_REQUIRED WORK_:
a) In the schizophrenia study excerpt, rewrite the stretch from "Figure 6. SZ" through "the mean (SEM).", substituting "Reaction time" for "Response time".
b) Explain in one to three sentences what the schizophrenia study excerpt says demonstrated the ability of the modified tasks to distinguish between the social cognition of SZ and HC.

Figure 6. SZ were slower and tend to be less accurate compared to HC in the Go-NoGo paradigm. (A) Accuracy. (B) Response time in Go (hit) and NoGo (commission error). Error bars indicate the standard error of the mean (SEM).
Discussion
Modified versions of three behavioral tasks that measure cognitive deficits and social cognition impairments in individuals with schizophrenia (SZ), were validated in this study. The results showed decreased performance of SZ subjects in many of the evaluated variables. They demonstrated the ability of the modified tasks to distinguish between the social cognition of SZ and HC. SZ showed a decreased ability to choose the correct endings to comic strip stories, particularly in the social cognition conditions that included ToM and empathy. Comparison between HC and SZ revealed that individuals with schizophrenia struggled to identify emotions from their vocal representation. In the measure of general (non-social) cognition, we found a slower RT of the SZ but the difference in accuracy was not significant.

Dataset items
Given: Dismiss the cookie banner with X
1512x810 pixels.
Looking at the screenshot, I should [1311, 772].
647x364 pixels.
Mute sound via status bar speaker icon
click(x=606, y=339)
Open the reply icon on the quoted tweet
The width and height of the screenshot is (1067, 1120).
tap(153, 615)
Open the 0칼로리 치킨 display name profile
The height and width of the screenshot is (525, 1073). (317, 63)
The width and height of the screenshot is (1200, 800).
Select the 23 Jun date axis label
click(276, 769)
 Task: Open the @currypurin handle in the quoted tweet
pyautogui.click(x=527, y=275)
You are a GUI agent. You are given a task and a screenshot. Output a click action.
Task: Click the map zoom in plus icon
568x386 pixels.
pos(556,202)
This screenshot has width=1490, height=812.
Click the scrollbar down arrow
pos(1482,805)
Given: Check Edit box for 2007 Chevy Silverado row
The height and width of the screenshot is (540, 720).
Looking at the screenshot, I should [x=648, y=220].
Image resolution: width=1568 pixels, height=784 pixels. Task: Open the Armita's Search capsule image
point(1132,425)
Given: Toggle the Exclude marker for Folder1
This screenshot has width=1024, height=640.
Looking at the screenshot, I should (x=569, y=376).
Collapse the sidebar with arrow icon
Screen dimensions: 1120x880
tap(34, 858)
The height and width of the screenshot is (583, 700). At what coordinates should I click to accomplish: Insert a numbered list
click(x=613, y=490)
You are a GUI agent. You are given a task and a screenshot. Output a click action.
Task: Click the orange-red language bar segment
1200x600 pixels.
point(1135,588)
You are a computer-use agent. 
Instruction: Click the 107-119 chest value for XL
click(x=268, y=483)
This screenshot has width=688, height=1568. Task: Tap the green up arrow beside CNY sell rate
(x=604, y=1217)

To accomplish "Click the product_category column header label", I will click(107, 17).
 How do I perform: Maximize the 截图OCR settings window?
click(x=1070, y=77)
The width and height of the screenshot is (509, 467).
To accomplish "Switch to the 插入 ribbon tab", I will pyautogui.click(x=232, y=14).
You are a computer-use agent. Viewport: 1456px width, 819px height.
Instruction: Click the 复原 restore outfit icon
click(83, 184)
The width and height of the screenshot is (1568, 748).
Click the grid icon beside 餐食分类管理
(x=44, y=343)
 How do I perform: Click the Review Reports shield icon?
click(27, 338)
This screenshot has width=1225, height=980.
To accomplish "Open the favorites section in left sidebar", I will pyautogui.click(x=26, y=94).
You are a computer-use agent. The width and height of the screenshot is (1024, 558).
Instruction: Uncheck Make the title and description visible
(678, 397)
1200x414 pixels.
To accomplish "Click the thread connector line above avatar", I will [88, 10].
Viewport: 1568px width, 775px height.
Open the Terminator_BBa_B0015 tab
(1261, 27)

_TASK-BY-TASK OUTPUTS_:
a)
Figure 6. SZ were slower and tend to be less accurate compared to HC in the Go-NoGo paradigm. (A) Accuracy. (B) Reaction time in Go (hit) and NoGo (commission error). Error bars indicate the standard error of the mean (SEM).

b) The results demonstrated this ability. They showed decreased performance by SZ subjects in many of the evaluated variables.